Find the line with "Viewport: 575px width, 475px" in the data below. Repeat it and every line after it up to the end, exactly, but drop the pictures.

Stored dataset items
*** Begin section ***

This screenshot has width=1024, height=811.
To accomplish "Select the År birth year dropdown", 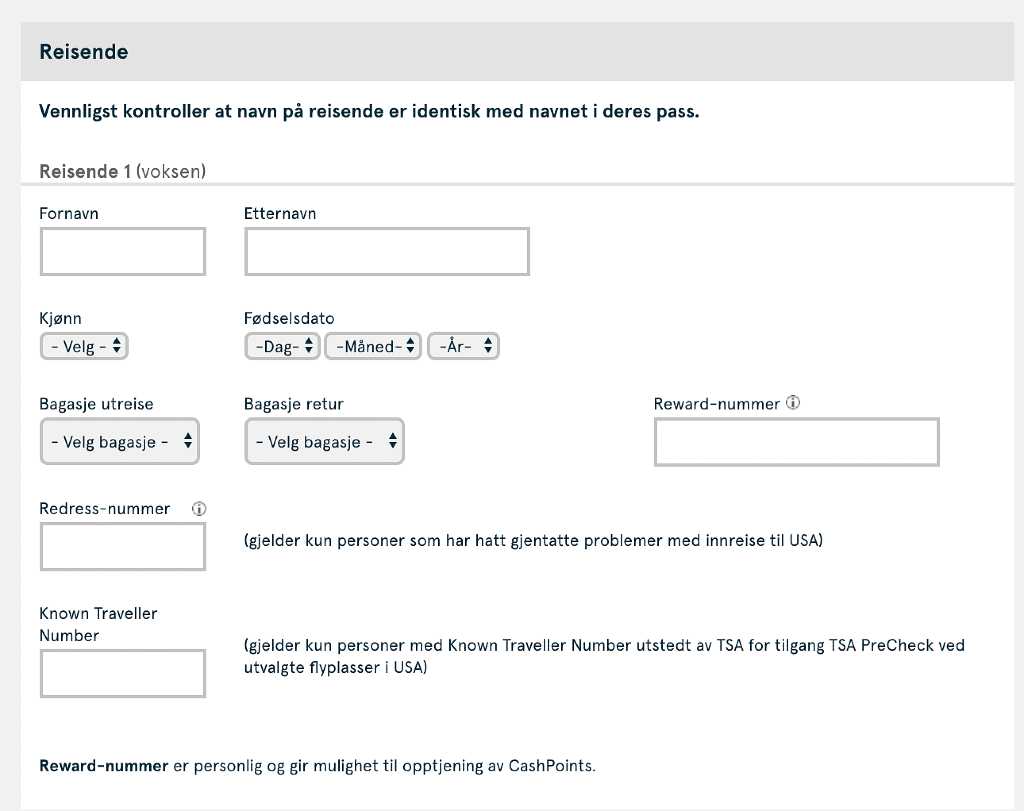I will tap(463, 347).
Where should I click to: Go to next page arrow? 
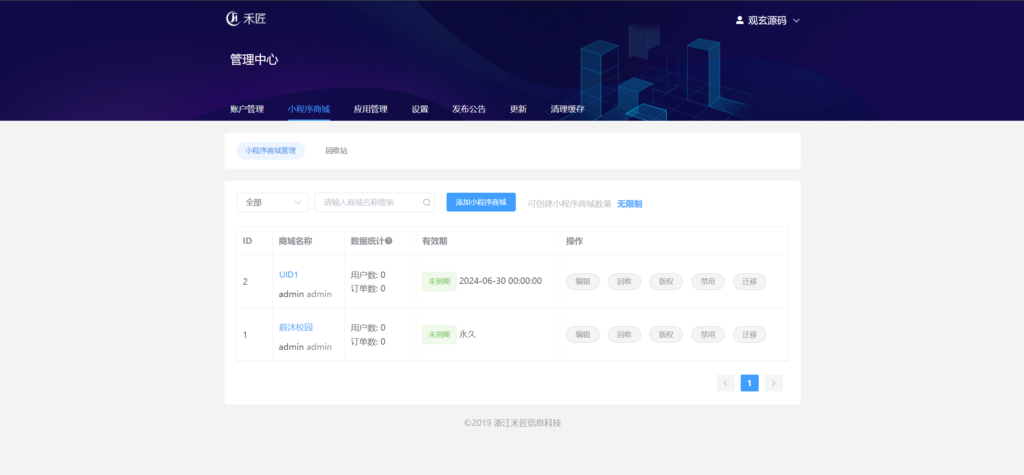(773, 382)
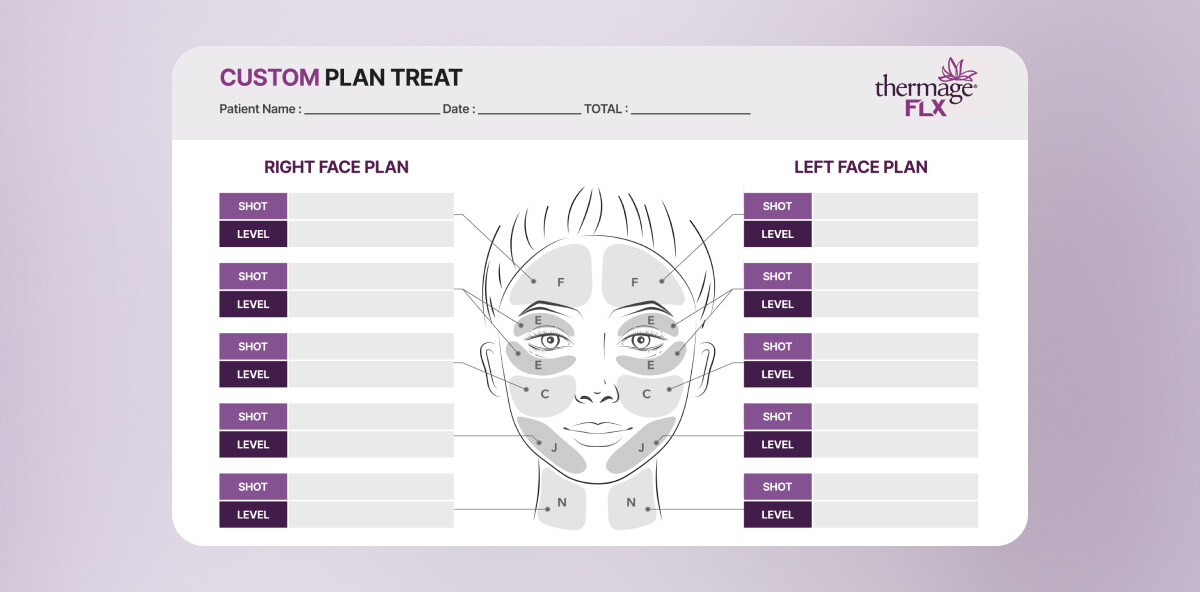Click the Patient Name blank line

pos(371,110)
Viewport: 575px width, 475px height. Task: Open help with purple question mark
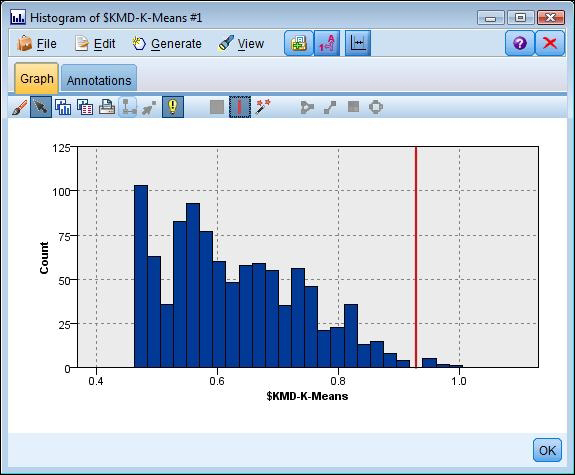tap(520, 43)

*** End section ***

Solution for this problem:
Viewport: 575px width, 475px height. Task: Open help with purple question mark
tap(520, 43)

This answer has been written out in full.